- Document extract
# # # # #
POM. Being there for so long, I know the warders were rotated, but over the years did relationships between the warders and the single cell prisoners improve? Did they lighten up some or was it always kind of a constant battle?
MD. You know in a way because of this rotation there was a constant battle but you wouldn't have warder there who could stay six months without changing. Even the worst regime that we experienced when we were there, the Badenhorst regime –
POM. Which one was that?
MD. Badenhorst.
POM. OK, yes.
MD. We called him 'Kid Ruction'. He was actually sent out to Robben Island to put us in our place and he came there with a group of warders who had an attitude of really showing us who they were and who we were. Even those warders in the end they had to dance to our music. I remember one of the really hostile ones, terrible one, a brute, I forget his name now, maybe I'll remember it, 'Pollsmoor'.
POM. OK, I'll be sending you on a copy of the transcript anyway so you'll have a chance to look at it.
# # # # #
- Dataset rows
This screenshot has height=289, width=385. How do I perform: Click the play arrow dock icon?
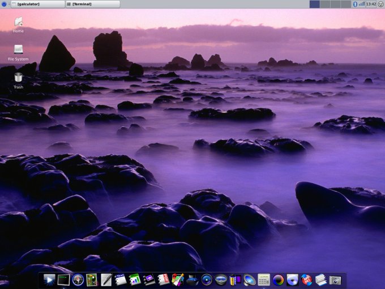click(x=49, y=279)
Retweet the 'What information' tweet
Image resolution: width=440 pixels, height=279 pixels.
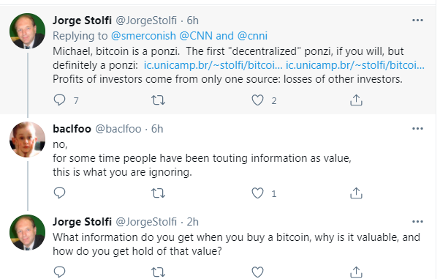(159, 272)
# # # # #
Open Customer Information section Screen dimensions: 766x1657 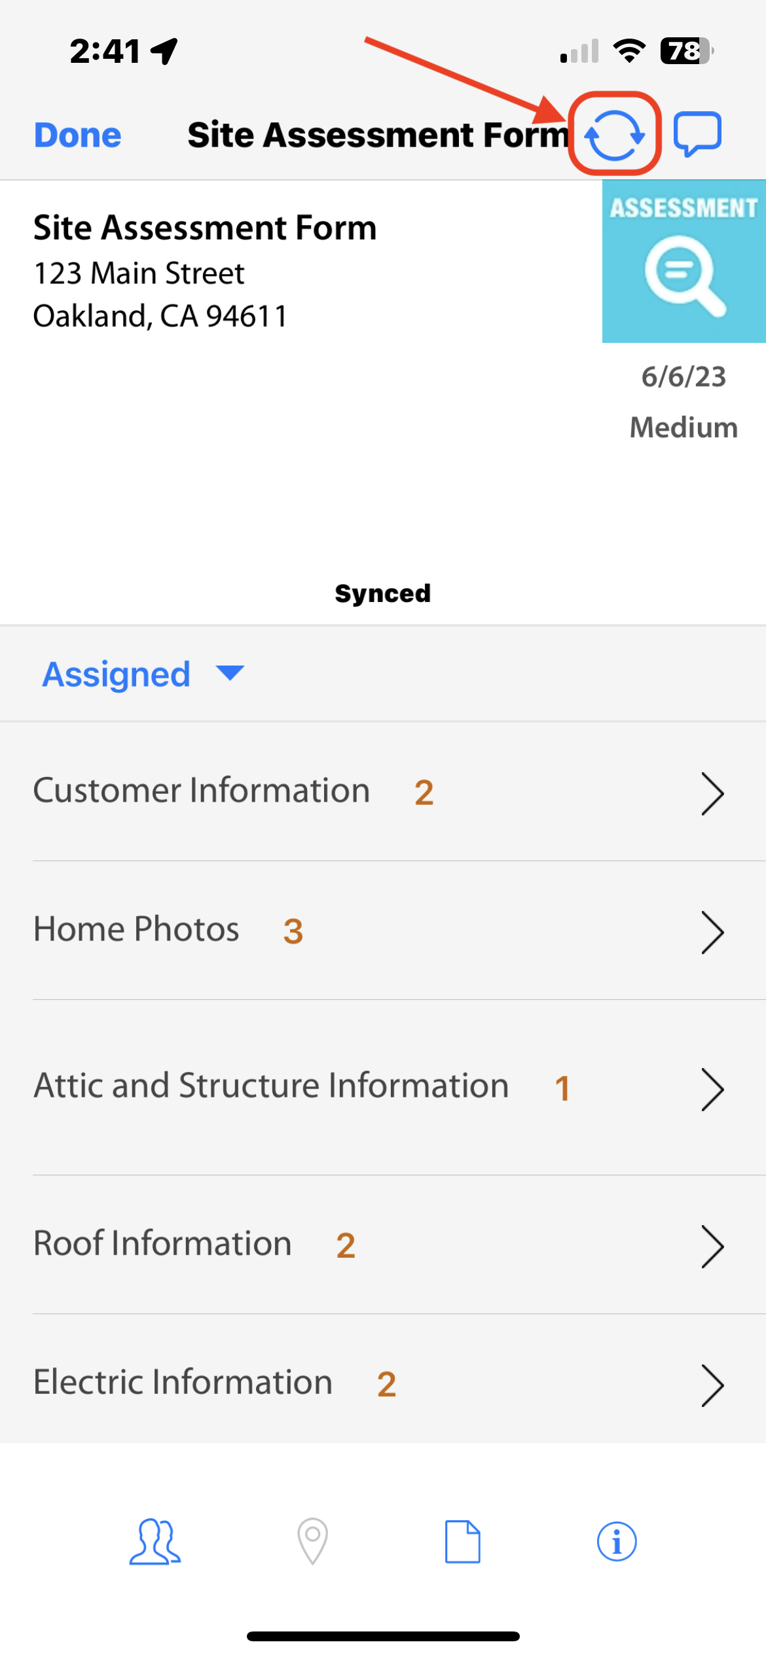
# # # # #
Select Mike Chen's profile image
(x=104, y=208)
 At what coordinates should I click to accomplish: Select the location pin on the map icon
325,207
# # # # #
- Problems to work on
1. In the interview transcript about Robben Island warders, what nickname did the prisoners give Badenhorst?
2. Count the lines of the records that contain the string "icon". Case counts. Reply with the number only.
The interview transcript and the records have nothing to do with each other.

- Answers to the tasks
1. They called him 'Kid Ruction'.

2. 2